**TASK PROMPT**: Word for word, return every record that follows.

*** Opening of RECORD EXTRACTS ***

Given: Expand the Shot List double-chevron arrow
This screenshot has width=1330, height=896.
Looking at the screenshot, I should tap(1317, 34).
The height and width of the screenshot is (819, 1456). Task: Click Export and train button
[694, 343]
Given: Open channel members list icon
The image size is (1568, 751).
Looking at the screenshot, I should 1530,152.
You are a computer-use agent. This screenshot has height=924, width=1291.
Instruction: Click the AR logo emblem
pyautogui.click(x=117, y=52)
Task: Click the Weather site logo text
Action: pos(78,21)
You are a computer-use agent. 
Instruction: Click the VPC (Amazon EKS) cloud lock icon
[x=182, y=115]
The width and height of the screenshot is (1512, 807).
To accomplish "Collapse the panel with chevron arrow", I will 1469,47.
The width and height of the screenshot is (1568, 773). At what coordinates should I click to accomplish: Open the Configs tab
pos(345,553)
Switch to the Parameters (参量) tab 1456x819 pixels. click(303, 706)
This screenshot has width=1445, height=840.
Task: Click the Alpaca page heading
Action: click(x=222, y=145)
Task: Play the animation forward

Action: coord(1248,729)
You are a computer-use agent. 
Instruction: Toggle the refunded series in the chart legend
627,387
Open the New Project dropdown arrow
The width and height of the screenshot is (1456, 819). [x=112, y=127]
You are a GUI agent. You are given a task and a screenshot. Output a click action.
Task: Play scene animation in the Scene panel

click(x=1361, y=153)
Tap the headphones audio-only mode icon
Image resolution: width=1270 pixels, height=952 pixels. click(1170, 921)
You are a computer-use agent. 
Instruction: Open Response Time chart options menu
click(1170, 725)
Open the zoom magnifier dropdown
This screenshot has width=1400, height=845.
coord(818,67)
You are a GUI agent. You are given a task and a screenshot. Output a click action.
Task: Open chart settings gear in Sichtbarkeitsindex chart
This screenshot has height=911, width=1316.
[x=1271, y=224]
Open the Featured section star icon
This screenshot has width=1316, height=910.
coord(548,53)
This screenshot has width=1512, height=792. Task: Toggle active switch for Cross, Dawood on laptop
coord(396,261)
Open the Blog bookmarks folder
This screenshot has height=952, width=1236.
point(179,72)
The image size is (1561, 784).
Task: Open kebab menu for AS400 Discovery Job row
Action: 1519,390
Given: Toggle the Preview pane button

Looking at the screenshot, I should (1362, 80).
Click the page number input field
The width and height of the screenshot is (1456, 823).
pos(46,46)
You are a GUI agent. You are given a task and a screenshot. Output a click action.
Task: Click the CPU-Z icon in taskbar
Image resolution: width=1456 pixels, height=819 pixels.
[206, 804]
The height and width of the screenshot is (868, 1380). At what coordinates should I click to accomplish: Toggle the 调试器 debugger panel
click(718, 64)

*** Close of RECORD EXTRACTS ***

**TASK OUTPUT**:
Given: Expand the Shot List double-chevron arrow
This screenshot has width=1330, height=896.
Looking at the screenshot, I should tap(1317, 34).
The height and width of the screenshot is (819, 1456). Task: Click Export and train button
[694, 343]
Given: Open channel members list icon
The image size is (1568, 751).
Looking at the screenshot, I should 1530,152.
You are a computer-use agent. This screenshot has height=924, width=1291.
Instruction: Click the AR logo emblem
pyautogui.click(x=117, y=52)
Task: Click the Weather site logo text
Action: pos(78,21)
You are a computer-use agent. 
Instruction: Click the VPC (Amazon EKS) cloud lock icon
[x=182, y=115]
The width and height of the screenshot is (1512, 807).
To accomplish "Collapse the panel with chevron arrow", I will 1469,47.
The width and height of the screenshot is (1568, 773). At what coordinates should I click to accomplish: Open the Configs tab
pos(345,553)
Switch to the Parameters (参量) tab 1456x819 pixels. click(303, 706)
This screenshot has width=1445, height=840.
Task: Click the Alpaca page heading
Action: click(x=222, y=145)
Task: Play the animation forward

Action: coord(1248,729)
You are a computer-use agent. 
Instruction: Toggle the refunded series in the chart legend
627,387
Open the New Project dropdown arrow
The width and height of the screenshot is (1456, 819). [x=112, y=127]
You are a GUI agent. You are given a task and a screenshot. Output a click action.
Task: Play scene animation in the Scene panel

click(x=1361, y=153)
Tap the headphones audio-only mode icon
Image resolution: width=1270 pixels, height=952 pixels. click(1170, 921)
You are a computer-use agent. 
Instruction: Open Response Time chart options menu
click(1170, 725)
Open the zoom magnifier dropdown
This screenshot has width=1400, height=845.
coord(818,67)
You are a GUI agent. You are given a task and a screenshot. Output a click action.
Task: Open chart settings gear in Sichtbarkeitsindex chart
This screenshot has height=911, width=1316.
[x=1271, y=224]
Open the Featured section star icon
This screenshot has width=1316, height=910.
coord(548,53)
This screenshot has width=1512, height=792. Task: Toggle active switch for Cross, Dawood on laptop
coord(396,261)
Open the Blog bookmarks folder
This screenshot has height=952, width=1236.
point(179,72)
The image size is (1561, 784).
Task: Open kebab menu for AS400 Discovery Job row
Action: 1519,390
Given: Toggle the Preview pane button

Looking at the screenshot, I should (1362, 80).
Click the page number input field
The width and height of the screenshot is (1456, 823).
pos(46,46)
You are a GUI agent. You are given a task and a screenshot. Output a click action.
Task: Click the CPU-Z icon in taskbar
Image resolution: width=1456 pixels, height=819 pixels.
[206, 804]
The height and width of the screenshot is (868, 1380). At what coordinates should I click to accomplish: Toggle the 调试器 debugger panel
click(718, 64)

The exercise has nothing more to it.